You have to love the openness and transparency in (most) of the public sector. As my friend Mark Stelzner so accurately pointed out a few weeks back, the Freedom of Information Act and other local regulations often require that meetings, documents, contracts, and proceedings of various governmental bodies are regularly made available to the public and/or posted online for all to see.

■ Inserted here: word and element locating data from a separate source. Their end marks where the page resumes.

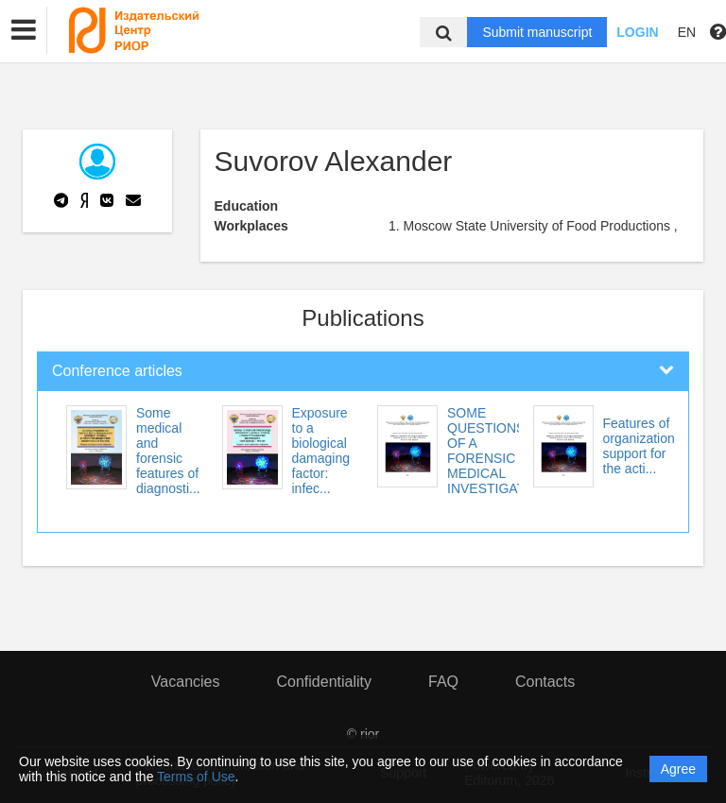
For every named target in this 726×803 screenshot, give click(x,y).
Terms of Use (195, 776)
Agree (678, 769)
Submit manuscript (537, 32)
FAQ (443, 682)
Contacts (545, 682)
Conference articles (117, 371)
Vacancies (185, 682)
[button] (23, 30)
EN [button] (687, 32)
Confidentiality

Case in point - a recent article describing a meeting of the San Antonio, Texas based Alamo Community College District, a collection of Texas Community Colleges having about 6,000 total employees, where the Vice Chancellor of Human Resources pitched a close to $500,000 purchase of some new HR software to the college system's Board of Trustees. Making the pitch as an HR leader to the ultimate decision makers for a big outlay for HR software is never easy, but as the article in the Ranger online aptly demonstrates, making said pitch without ready and defensible answers to some of the obvious questions that responsible budget holders are bound to ask is a recipe for failure, (and a little embarrassment).
Some highlights in case you don't read the entire Ranger piece: (questions and answers edited a bit for clarity)
Trustee Question #1 - Why are we doing this, i.e. why do we need to drop half a million on HR software?
HR Leader Answer: "We just really don't know a lot about how we're developing or if we're developing the talent we have out there waiting for us."
Eek. While that is likely true, when presented in that context it does not really inspire much confidence in the HR function. Make the case be about what the new tools will enable HR to do in order to help the organization meet its goals and develop talent sure, just don't state, 'We really have no idea what is doing on with our people and we need help.'
Trustee Question #2 - Are there any other similar customers using this solution, specifically, any other community colleges?
HR Leader Answer: "I don't know."
Ack. I don't completely blame the HR pro on this one. Not totally. Any vendor rep that had a clue what they were doing would have prepped the HR professional for this question and provided her with a list of references. But budget authorities the world over are not typically known for their willingness to embrace risk. Not having an answer to the question just makes HR seem more out of touch with business risk and reality.
Trustee Question #3 - What happens if we don't buy this software now?
HR Leader Answer: "Nothing really. If we wait until after December, then we will have to pay a higher price.
Trustee follow up - How much more?
HR Leader Answer : I am not sure.
You get the idea by now I am sure. Walking into the room, making the big money ask, and not anticipating an preparing for the obvious questions related to the software, the benefits, and the simple risk mitigation strategies associated with large software implementation projects just makes you look unprofessional, and ill-prepared to handle a costly, complex project.
The answers to these questions are not always easy, but the questions are easy to anticipate. If you can't answer them, then maybe you're not ready to sit at the grown-up table.